(Lesetext)
● ● ● ● ●
Der Tee wird zügig und geräuschvoll getrunken. Die Flüssigkeit wird eher inhaliert als gekippt. Beinahe ohne, dass die Tasse die Lippen berührt, wird mit einem saugenden Luftstrom der Tee im Mund in eine intensiv duftende Aromasprühwolke verwandelt. Das schmeckt besser und mit dieser Technik ist es möglich, selbst brühend heisses Wasser zu sich zu nehmen.

Wiederhole die letzten zwei Schritte für weitere Aufgüsse. Optional können die Tassen wieder gespült werden. Je nach Teesorte und Qualität sind 6–12 Aufgüsse üblich, mit leicht verlängerter Ziehzeit. Jedes Mal wird neu abgegossen, neu serviert, erneut aussen übergossen usw. Getrunken wird, bis der Tee keinen Geschmack mehr abgibt, dann kommt der nächste.

Klassischerweise wird Feng Huang Dan Cong (Phoenix Single Bush), ein Oolong, für diese Zubereitung verwendet, da es sich um den lokalen Tee handelt, doch auch andere Tees können in dieser Zubereitung spannend sein.

Wem es nicht an überschwänglicher Leidenschaft für diese eigenartige Teezubereitung mangelt, kann auch das Wasser auf traditionelle Weise kochen. Man informiere sich über die Brandschutzverordnung im Haus, besorge sich gute, geruchslose Holzkohle, ein Stövchen und eine Kanne aus Keramik, mit der dann das Wasser aufgekocht wird. Mit diesen Mitteln könnte dann eine solche Teezusammenkunft auch in der freien Natur, vorzugsweise in der Nähe einer Bergquelle, die das Wasser für den Tee spendet, stattfinden. Zugegen nur Keramik, Kohle, Teeblätter und Wasser. Eine angenehme Abwechslung.
● ● ● ● ●
(Datenauszug)

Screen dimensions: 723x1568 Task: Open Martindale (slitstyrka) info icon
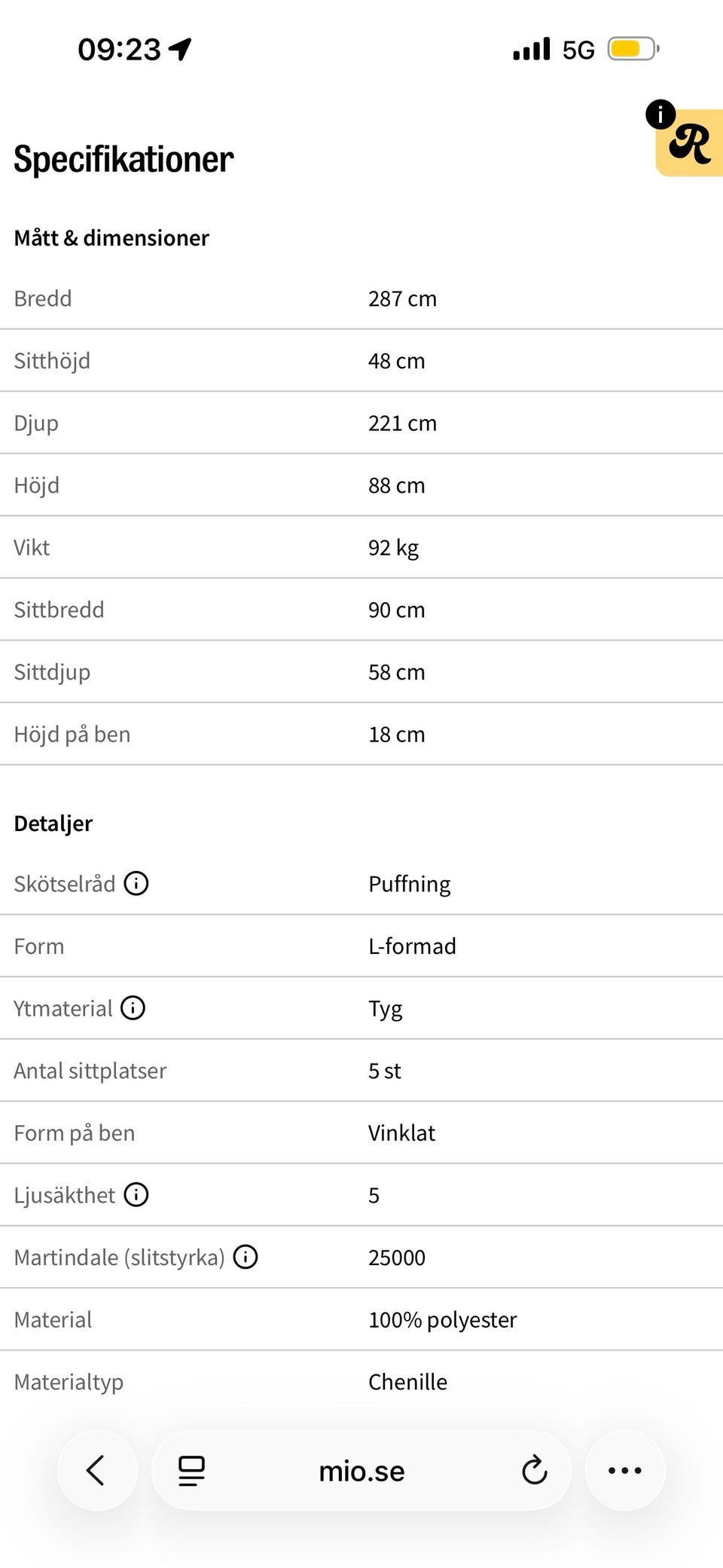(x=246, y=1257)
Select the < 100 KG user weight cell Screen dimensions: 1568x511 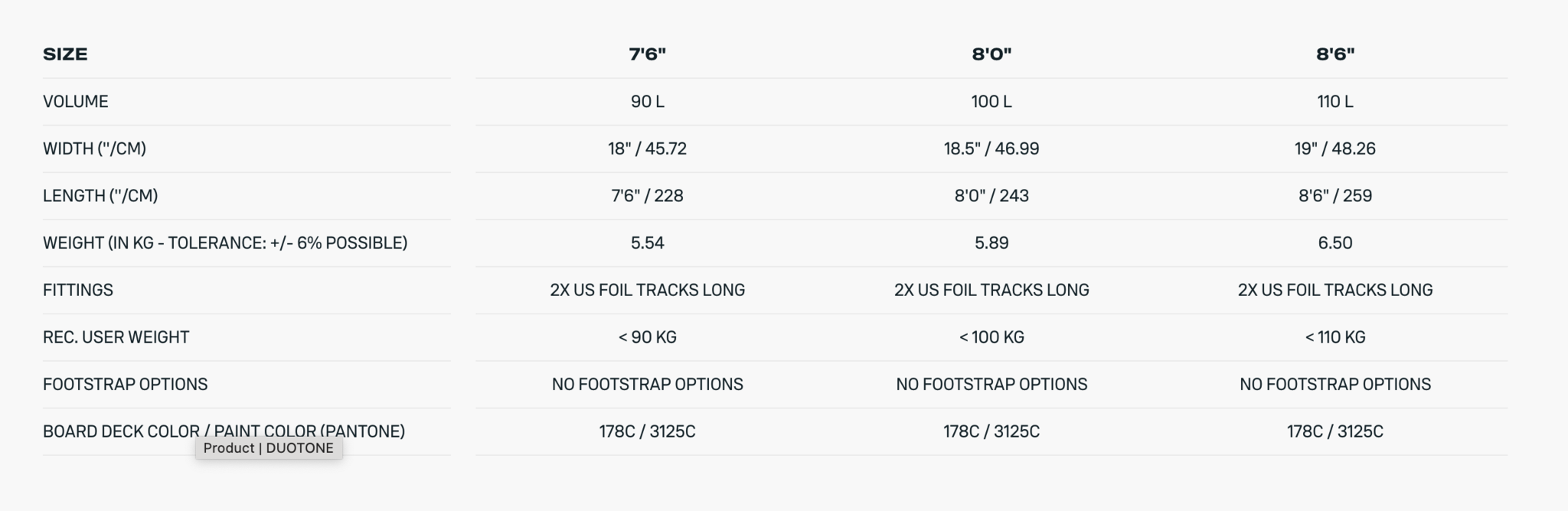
● ● ● ● ●
(Aufgaben)
**1.** Gib den Lesetext von "Der Tee wird" bis "kommt der nächste." wieder und ersetze darin "Aufgüsse" durch "Durchgänge".
**2.** Welcher Tee wird laut Lesetext klassischerweise für diese Zubereitung verwendet?

(Lösungen)
**1.**
Der Tee wird zügig und geräuschvoll getrunken. Die Flüssigkeit wird eher inhaliert als gekippt. Beinahe ohne, dass die Tasse die Lippen berührt, wird mit einem saugenden Luftstrom der Tee im Mund in eine intensiv duftende Aromasprühwolke verwandelt. Das schmeckt besser und mit dieser Technik ist es möglich, selbst brühend heisses Wasser zu sich zu nehmen.

Wiederhole die letzten zwei Schritte für weitere Durchgänge. Optional können die Tassen wieder gespült werden. Je nach Teesorte und Qualität sind 6–12 Durchgänge üblich, mit leicht verlängerter Ziehzeit. Jedes Mal wird neu abgegossen, neu serviert, erneut aussen übergossen usw. Getrunken wird, bis der Tee keinen Geschmack mehr abgibt, dann kommt der nächste.

**2.** Feng Huang Dan Cong (Phoenix Single Bush), ein Oolong.